Certamente, vamos caminhar para trás uns pares de anos. Números do SCImago Journal & Country Rank – reconhecidos universalmente – mostram que em 1996 os pesquisadores brasileiros publicaram nas principais revistas científicas do mundo 8.784 artigos, número que dava ao Brasil a 21ª posição no ranking mundial da produção científica. Em 2015, publicamos 61.122 artigos e subimos para a 13ª posição global. Nossa produção científica se multiplicou por sete nesses 20 anos, enquanto a produção científica mundial cresceu 2,8 vezes.

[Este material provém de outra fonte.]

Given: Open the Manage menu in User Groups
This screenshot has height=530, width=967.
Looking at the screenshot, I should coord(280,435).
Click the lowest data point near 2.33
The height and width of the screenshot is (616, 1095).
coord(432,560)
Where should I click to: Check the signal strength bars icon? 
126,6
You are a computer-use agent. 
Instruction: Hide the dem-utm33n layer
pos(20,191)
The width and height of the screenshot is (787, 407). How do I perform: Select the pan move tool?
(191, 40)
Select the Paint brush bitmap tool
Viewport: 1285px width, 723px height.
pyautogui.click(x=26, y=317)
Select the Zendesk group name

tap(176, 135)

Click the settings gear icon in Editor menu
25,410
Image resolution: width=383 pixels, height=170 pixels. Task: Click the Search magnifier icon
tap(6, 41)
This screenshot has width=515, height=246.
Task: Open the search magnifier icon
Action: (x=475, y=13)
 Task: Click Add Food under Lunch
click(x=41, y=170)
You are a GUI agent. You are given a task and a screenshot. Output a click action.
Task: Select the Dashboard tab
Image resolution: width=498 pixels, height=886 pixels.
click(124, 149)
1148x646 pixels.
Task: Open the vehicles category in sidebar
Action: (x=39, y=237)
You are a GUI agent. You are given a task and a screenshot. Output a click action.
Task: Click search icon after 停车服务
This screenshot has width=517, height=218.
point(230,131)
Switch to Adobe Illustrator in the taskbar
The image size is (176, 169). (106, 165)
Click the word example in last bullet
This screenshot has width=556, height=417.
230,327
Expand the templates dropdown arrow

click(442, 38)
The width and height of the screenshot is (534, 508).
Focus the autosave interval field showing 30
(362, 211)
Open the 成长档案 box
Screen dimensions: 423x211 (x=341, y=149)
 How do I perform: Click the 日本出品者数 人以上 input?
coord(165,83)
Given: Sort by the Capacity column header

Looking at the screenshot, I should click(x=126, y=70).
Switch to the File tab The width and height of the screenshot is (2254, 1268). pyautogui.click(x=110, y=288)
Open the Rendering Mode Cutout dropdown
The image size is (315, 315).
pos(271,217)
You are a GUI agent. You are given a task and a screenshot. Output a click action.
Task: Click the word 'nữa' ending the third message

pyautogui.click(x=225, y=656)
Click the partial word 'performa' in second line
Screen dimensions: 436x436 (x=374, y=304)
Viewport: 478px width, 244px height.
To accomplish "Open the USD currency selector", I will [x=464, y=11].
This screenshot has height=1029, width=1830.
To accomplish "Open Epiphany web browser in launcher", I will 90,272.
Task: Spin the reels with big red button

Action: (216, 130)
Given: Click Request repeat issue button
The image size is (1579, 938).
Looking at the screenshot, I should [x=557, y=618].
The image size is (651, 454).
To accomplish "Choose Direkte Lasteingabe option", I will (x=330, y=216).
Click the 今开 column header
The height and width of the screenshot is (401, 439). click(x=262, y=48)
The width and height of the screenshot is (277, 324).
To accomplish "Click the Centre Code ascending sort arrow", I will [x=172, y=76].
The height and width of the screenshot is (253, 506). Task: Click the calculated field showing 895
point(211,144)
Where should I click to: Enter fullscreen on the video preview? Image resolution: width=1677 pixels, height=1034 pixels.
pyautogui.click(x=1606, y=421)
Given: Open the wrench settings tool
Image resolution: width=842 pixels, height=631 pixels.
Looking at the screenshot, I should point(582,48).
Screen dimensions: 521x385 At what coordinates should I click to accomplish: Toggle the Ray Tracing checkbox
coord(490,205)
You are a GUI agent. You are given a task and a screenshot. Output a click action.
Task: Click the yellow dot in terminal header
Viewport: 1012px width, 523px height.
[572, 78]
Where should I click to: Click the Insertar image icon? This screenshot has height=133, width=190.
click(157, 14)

Dentre os BRICS, o crescimento da produção cientifica da China corresponde à ousadia do país: 14,5 vezes mais ciência entre 1996 e 2015. Na comparação com os demais, o Brasil ficou acima: a produção da Índia cresceu 5,9 vezes; a da África do Sul, 4,0; e da Rússia, 1,8. Quase empatamos com a Coreia do Sul, que multiplicou por 7,2 sua produção de ciência no mesmo período. Para comparar com outras economias emergentes: o México cresceu 4 vezes; a Austrália, 3,5; e o Canadá, 2,1. Esses números mostram que o Brasil aumentou bastante sua participação na ciência mundial. É esse patrimônio de valor imensurável que a PEC 55 vai colocar ladeira abaixo.
Quais as consequências para as pesquisas sobre zika vírus?
Não temos informações precisas sobre as pesquisas com o zika vírus, mas queremos crer que o governo federal manterá os investimentos anunciados. No entanto, não podemos ficar felizes pelo fato de as pesquisas com o zika vírus estarem asseguradas. E as demais doenças, que também estão sendo objeto de pesquisas, mas terão seus orçamentos extintos? É isso que o governo quer: vamos nos salvar do zika, mas continuar morrendo de malária? E os novos dados que mostram a gravidade da chikungunya? E o câncer e outras doenças degenerativas, também vamos abandonar? Continuaremos comprando pacotes do exterior para os tratamentos mais modernos dessas doenças que envolvem biofármacos, como anticorpos monoclonais?
De que forma os profissionais da ciência serão afetados?
Estamos sendo afetados, primeiramente, na nossa dignidade. Ao limitar os investimentos em ciência, as palavras com que estão escritas a PEC 55 significam algo como “senhores e senhoras cientistas, fiquem aí quietinhos durante vinte anos porque o governo acha que nesse período vocês não serão importantes para o país”. Seremos impedidos de trabalhar com um mínimo de condições. Com certeza, seremos olhados com comiseração e pena pelos cientistas de todo o mundo, inclusive de países mais pobres que o Brasil, porém providos de um senso de futuro que nossos governantes no plano federal estão mostrando não ter.